-- Task objective --
Print, exactly as they appear, only the lines from the line that contains "Screen dimensions: 942x456" through the end of the listing.

-- Given information --
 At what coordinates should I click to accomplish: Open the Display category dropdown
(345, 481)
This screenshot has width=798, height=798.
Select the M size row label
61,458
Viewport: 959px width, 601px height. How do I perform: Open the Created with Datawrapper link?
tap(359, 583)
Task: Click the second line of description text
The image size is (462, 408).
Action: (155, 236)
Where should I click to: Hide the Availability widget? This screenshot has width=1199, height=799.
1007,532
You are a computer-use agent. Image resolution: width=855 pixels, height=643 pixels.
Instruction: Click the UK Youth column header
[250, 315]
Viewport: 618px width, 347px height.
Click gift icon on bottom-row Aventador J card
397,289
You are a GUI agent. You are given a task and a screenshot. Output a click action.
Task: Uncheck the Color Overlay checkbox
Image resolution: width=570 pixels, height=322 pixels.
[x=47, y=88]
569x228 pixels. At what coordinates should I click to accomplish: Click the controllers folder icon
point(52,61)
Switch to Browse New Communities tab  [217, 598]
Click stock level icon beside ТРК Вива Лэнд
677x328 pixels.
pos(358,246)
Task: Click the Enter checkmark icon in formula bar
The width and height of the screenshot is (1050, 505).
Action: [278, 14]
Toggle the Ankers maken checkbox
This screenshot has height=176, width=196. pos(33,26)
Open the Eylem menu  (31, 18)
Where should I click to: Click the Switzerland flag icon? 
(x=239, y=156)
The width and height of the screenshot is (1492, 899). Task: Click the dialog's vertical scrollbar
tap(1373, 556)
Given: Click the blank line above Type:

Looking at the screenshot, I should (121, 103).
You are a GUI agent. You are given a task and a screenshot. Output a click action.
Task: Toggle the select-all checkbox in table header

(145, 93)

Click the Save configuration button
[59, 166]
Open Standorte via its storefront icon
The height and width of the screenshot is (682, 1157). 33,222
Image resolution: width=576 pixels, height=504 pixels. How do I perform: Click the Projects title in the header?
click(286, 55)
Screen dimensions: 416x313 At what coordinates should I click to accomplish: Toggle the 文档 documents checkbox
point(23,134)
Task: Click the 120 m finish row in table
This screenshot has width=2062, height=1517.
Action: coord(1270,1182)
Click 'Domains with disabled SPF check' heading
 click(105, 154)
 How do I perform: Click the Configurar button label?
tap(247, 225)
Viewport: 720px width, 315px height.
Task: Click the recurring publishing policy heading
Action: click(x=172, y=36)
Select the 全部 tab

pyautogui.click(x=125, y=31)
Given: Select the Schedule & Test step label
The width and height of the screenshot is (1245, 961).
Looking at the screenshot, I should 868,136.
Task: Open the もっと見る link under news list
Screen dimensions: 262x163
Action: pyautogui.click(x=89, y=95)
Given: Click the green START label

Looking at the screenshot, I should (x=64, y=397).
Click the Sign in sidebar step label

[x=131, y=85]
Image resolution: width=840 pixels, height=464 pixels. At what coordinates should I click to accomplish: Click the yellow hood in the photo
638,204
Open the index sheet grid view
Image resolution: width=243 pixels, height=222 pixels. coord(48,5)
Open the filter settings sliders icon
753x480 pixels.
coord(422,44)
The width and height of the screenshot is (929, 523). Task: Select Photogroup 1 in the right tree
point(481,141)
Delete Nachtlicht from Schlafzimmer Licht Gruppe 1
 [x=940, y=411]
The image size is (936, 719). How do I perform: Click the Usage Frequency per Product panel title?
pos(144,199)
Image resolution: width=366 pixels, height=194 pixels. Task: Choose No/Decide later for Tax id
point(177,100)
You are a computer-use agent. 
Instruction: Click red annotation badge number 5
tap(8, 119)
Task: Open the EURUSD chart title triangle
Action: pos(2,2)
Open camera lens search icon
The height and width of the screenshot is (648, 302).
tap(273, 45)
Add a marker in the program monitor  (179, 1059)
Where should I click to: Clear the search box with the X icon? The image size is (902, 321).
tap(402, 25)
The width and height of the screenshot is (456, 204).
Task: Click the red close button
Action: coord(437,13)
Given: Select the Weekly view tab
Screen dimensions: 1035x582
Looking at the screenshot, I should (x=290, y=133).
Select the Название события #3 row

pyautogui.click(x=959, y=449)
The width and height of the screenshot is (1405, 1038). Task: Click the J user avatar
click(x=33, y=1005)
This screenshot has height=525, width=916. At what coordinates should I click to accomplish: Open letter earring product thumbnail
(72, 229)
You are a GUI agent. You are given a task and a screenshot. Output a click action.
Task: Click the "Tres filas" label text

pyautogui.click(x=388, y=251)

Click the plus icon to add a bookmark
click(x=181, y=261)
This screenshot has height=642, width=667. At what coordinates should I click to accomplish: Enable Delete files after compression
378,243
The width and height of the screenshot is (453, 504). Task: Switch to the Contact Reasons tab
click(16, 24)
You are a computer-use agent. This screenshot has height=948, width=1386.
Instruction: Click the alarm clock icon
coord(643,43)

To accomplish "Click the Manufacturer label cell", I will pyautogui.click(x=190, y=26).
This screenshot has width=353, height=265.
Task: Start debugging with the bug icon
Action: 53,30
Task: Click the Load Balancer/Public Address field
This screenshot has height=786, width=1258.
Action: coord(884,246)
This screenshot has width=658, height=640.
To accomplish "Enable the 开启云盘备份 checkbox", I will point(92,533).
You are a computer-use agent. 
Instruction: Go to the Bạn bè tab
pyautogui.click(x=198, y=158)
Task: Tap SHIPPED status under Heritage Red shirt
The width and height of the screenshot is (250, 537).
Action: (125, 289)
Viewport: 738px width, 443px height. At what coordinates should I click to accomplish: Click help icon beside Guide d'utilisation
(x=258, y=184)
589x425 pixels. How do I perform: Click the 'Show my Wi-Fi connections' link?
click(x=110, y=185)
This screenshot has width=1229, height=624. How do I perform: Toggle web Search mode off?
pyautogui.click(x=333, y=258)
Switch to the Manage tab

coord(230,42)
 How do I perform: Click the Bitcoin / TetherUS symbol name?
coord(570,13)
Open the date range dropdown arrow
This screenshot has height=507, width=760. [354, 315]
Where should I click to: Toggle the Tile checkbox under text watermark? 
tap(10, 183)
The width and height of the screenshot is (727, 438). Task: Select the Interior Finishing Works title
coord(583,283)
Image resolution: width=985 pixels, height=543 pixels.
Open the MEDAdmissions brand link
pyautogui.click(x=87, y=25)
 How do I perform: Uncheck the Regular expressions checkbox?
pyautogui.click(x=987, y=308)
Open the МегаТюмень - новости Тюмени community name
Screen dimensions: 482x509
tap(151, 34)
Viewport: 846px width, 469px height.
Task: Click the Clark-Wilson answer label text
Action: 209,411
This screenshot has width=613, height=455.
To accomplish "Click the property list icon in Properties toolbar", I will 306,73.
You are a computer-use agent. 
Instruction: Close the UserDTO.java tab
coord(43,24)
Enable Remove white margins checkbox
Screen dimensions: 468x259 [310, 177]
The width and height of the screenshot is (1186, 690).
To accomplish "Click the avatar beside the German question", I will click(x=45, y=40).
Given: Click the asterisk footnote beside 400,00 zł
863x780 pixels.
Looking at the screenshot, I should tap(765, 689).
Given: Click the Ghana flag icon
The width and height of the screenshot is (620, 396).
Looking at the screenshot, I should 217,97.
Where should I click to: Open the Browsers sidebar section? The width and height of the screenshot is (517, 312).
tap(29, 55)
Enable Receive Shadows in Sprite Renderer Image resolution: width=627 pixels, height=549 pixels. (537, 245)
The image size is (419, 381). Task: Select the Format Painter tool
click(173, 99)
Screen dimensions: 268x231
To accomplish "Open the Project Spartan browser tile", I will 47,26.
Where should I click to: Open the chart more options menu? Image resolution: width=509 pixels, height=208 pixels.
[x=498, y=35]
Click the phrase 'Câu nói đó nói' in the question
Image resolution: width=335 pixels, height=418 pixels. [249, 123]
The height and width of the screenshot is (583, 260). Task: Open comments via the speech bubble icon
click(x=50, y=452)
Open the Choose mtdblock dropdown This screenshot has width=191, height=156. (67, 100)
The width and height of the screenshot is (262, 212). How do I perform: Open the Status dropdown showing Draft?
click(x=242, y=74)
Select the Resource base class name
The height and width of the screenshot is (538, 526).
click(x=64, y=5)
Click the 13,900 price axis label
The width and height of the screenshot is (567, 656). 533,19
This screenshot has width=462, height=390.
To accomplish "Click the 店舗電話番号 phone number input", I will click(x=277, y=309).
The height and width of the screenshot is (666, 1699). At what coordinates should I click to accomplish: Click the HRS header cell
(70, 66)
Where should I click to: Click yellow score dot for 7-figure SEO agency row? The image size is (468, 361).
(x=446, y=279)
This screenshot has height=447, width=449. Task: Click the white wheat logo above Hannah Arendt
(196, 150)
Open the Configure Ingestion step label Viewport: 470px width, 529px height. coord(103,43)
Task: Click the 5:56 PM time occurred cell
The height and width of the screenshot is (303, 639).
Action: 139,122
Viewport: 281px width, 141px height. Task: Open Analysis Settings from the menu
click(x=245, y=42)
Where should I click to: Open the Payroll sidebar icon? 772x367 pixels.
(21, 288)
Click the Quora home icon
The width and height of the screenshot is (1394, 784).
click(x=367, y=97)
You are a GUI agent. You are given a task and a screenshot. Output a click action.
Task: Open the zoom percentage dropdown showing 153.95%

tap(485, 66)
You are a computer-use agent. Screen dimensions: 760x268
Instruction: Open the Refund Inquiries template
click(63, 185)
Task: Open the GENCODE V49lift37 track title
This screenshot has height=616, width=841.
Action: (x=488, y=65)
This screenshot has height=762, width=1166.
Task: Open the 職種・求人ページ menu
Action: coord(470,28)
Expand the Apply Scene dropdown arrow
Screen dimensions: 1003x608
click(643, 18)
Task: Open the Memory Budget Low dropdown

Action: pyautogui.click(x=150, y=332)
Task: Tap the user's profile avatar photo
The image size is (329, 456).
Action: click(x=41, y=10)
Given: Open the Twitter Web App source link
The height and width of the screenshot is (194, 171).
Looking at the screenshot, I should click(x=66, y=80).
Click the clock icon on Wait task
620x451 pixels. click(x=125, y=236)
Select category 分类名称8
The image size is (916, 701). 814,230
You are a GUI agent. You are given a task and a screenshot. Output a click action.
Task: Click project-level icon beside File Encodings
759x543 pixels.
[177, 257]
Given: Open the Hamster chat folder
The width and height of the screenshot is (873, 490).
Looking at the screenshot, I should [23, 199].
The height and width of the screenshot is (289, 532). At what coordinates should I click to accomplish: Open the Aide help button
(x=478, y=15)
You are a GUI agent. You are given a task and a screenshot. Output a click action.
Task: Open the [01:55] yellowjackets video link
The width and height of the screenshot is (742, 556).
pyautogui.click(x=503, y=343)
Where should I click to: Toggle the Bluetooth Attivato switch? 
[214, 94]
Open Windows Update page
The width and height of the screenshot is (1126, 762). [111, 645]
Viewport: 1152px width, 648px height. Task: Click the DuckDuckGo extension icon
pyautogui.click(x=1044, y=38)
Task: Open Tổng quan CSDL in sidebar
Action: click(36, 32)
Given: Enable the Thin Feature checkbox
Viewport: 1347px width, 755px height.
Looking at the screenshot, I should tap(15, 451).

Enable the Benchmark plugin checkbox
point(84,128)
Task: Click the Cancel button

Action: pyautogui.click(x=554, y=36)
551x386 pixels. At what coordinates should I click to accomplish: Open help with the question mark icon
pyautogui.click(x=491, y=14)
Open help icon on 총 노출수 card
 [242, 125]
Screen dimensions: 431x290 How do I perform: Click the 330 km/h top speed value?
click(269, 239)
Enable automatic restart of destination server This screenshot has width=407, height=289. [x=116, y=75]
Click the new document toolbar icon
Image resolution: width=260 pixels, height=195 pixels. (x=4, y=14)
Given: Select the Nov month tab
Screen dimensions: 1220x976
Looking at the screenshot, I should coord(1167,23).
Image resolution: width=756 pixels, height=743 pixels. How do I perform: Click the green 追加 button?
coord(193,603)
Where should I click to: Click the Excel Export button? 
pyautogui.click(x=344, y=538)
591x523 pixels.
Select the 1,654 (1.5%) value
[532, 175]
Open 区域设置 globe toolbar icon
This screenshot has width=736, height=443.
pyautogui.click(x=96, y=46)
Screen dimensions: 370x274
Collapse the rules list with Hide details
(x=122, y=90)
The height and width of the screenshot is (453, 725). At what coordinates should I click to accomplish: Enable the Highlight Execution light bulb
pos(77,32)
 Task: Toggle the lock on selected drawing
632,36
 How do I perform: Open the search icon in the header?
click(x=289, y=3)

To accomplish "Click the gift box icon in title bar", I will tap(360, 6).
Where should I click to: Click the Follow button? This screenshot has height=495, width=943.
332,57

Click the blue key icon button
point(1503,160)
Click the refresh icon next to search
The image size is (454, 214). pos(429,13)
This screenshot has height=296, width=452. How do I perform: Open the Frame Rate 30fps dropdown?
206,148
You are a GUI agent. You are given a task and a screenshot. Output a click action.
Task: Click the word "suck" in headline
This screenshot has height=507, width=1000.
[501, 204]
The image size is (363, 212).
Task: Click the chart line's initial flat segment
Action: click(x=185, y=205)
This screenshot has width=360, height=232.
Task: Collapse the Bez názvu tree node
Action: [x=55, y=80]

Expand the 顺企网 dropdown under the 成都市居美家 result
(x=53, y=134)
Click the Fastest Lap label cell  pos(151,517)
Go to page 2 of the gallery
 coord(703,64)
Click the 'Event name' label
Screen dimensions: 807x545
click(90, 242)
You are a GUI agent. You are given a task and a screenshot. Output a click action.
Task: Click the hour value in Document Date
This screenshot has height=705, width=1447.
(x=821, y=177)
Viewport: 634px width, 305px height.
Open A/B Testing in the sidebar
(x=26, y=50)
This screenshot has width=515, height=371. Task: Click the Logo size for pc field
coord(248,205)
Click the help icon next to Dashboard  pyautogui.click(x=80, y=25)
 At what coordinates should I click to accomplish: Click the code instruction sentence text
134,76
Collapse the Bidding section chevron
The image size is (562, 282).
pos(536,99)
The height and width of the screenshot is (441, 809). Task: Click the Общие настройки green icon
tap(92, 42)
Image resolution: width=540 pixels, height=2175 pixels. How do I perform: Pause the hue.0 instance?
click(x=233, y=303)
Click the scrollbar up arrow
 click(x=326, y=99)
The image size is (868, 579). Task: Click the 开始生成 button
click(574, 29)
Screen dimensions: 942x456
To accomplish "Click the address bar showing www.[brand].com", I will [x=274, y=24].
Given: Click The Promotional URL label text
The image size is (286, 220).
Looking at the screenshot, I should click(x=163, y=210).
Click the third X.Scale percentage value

-- Your response --
Screen dimensions: 942x456
To accomplish "Click the address bar showing www.[brand].com", I will [x=274, y=24].
Given: Click The Promotional URL label text
The image size is (286, 220).
Looking at the screenshot, I should click(x=163, y=210).
Click the third X.Scale percentage value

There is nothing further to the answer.